> **Assignment**:
Output all entries exactly; images excluded.

======

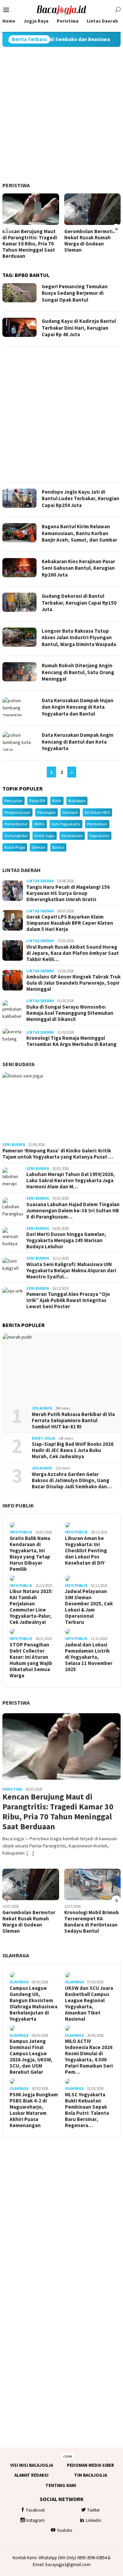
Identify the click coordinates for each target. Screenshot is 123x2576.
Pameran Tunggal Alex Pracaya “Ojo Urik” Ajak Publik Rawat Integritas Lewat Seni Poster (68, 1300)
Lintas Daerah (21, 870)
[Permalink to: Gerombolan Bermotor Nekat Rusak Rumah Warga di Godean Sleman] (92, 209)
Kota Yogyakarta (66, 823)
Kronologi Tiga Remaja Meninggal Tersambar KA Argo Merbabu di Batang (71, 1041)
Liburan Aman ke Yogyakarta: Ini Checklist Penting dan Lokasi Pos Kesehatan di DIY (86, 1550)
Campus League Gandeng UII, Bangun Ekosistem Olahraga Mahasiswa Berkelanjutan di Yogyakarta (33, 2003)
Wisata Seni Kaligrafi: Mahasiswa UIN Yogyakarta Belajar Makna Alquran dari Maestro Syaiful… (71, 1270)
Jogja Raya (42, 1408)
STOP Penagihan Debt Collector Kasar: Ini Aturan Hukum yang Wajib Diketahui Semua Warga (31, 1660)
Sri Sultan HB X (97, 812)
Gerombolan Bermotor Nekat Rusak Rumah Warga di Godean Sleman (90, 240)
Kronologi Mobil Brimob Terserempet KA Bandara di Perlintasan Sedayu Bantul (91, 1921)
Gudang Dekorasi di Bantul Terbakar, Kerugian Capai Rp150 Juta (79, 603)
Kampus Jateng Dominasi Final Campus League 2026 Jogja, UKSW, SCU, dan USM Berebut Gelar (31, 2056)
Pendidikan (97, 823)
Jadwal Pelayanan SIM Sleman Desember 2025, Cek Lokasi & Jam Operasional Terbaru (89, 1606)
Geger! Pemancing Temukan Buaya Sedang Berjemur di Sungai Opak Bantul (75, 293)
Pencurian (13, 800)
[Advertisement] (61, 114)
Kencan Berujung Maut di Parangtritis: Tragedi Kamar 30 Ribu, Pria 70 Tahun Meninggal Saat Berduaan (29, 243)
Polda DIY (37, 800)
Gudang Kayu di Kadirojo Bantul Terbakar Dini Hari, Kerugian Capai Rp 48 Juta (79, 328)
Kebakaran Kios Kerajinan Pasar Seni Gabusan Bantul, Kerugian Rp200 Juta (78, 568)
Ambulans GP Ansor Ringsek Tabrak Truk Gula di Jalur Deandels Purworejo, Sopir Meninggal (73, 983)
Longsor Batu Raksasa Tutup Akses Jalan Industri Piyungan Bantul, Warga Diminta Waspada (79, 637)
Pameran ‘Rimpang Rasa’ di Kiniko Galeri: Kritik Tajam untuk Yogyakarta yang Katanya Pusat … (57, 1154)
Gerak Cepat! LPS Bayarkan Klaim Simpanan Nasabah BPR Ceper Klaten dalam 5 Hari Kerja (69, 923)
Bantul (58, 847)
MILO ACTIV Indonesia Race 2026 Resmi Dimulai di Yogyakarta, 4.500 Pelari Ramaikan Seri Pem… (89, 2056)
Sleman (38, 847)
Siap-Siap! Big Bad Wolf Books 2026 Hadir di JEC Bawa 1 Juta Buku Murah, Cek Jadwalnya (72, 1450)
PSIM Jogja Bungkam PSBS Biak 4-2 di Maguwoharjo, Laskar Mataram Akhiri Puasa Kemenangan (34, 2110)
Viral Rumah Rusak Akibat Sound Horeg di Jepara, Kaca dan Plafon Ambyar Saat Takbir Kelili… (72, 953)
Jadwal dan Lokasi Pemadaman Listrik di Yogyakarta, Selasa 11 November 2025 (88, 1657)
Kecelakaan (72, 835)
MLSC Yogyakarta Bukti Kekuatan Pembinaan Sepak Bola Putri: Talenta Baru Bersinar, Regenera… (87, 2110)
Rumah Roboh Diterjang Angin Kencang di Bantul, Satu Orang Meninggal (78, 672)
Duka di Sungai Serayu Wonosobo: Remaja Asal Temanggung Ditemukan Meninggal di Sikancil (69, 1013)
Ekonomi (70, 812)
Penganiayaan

======

> **Final answer**:
Identify the click coordinates for each target. Screenshot is 123x2576.
Pameran Tunggal Alex Pracaya “Ojo Urik” Ajak Publik Rawat Integritas Lewat Seni Poster (68, 1300)
Lintas Daerah (21, 870)
[Permalink to: Gerombolan Bermotor Nekat Rusak Rumah Warga di Godean Sleman] (92, 209)
Kota Yogyakarta (66, 823)
Kronologi Tiga Remaja Meninggal Tersambar KA Argo Merbabu di Batang (71, 1041)
Liburan Aman ke Yogyakarta: Ini Checklist Penting dan Lokasi Pos Kesehatan di DIY (86, 1550)
Campus League Gandeng UII, Bangun Ekosistem Olahraga Mahasiswa Berkelanjutan di Yogyakarta (33, 2003)
Wisata Seni Kaligrafi: Mahasiswa UIN Yogyakarta Belajar Makna Alquran dari Maestro Syaiful… (71, 1270)
Jogja Raya (42, 1408)
STOP Penagihan Debt Collector Kasar: Ini Aturan Hukum yang Wajib Diketahui Semua Warga (31, 1660)
Sri Sultan HB X (97, 812)
Gerombolan Bermotor Nekat Rusak Rumah Warga di Godean Sleman (90, 240)
Kronologi Mobil Brimob Terserempet KA Bandara di Perlintasan Sedayu Bantul (91, 1921)
Gudang Dekorasi di Bantul Terbakar, Kerugian Capai Rp150 Juta (79, 603)
Kampus Jateng Dominasi Final Campus League 2026 Jogja, UKSW, SCU, dan USM Berebut Gelar (31, 2056)
Pendidikan (97, 823)
Jadwal Pelayanan SIM Sleman Desember 2025, Cek Lokasi & Jam Operasional Terbaru (89, 1606)
Geger! Pemancing Temukan Buaya Sedang Berjemur di Sungai Opak Bantul (75, 293)
Pencurian (13, 800)
[Advertisement] (61, 114)
Kencan Berujung Maut di Parangtritis: Tragedi Kamar 30 Ribu, Pria 70 Tahun Meninggal Saat Berduaan (29, 243)
Polda DIY (37, 800)
Gudang Kayu di Kadirojo Bantul Terbakar Dini Hari, Kerugian Capai Rp 48 Juta (79, 328)
Kebakaran Kios Kerajinan Pasar Seni Gabusan Bantul, Kerugian Rp200 Juta (78, 568)
Ambulans GP Ansor Ringsek Tabrak Truk Gula di Jalur Deandels Purworejo, Sopir Meninggal (73, 983)
Longsor Batu Raksasa Tutup Akses Jalan Industri Piyungan Bantul, Warga Diminta Waspada (79, 637)
Pameran ‘Rimpang Rasa’ di Kiniko Galeri: Kritik Tajam untuk Yogyakarta yang Katanya Pusat … (57, 1154)
Gerak Cepat! LPS Bayarkan Klaim Simpanan Nasabah BPR Ceper Klaten dalam 5 Hari Kerja (69, 923)
Bantul (58, 847)
MILO ACTIV Indonesia Race 2026 Resmi Dimulai di Yogyakarta, 4.500 Pelari Ramaikan Seri Pem… (89, 2056)
Sleman (38, 847)
Siap-Siap! Big Bad Wolf Books 2026 Hadir di JEC Bawa 1 Juta Buku Murah, Cek Jadwalnya (72, 1450)
PSIM Jogja Bungkam PSBS Biak 4-2 di Maguwoharjo, Laskar Mataram Akhiri Puasa Kemenangan (34, 2110)
Viral Rumah Rusak Akibat Sound Horeg di Jepara, Kaca dan Plafon Ambyar Saat Takbir Kelili… (72, 953)
Jadwal dan Lokasi Pemadaman Listrik di Yogyakarta, Selasa 11 November 2025 (88, 1657)
Kecelakaan (72, 835)
MLSC Yogyakarta Bukti Kekuatan Pembinaan Sepak Bola Putri: Talenta Baru Bersinar, Regenera… (87, 2110)
Rumah Roboh Diterjang Angin Kencang di Bantul, Satu Orang Meninggal (78, 672)
Duka di Sungai Serayu Wonosobo: Remaja Asal Temanggung Ditemukan Meninggal di Sikancil (69, 1013)
Ekonomi (70, 812)
Penganiayaan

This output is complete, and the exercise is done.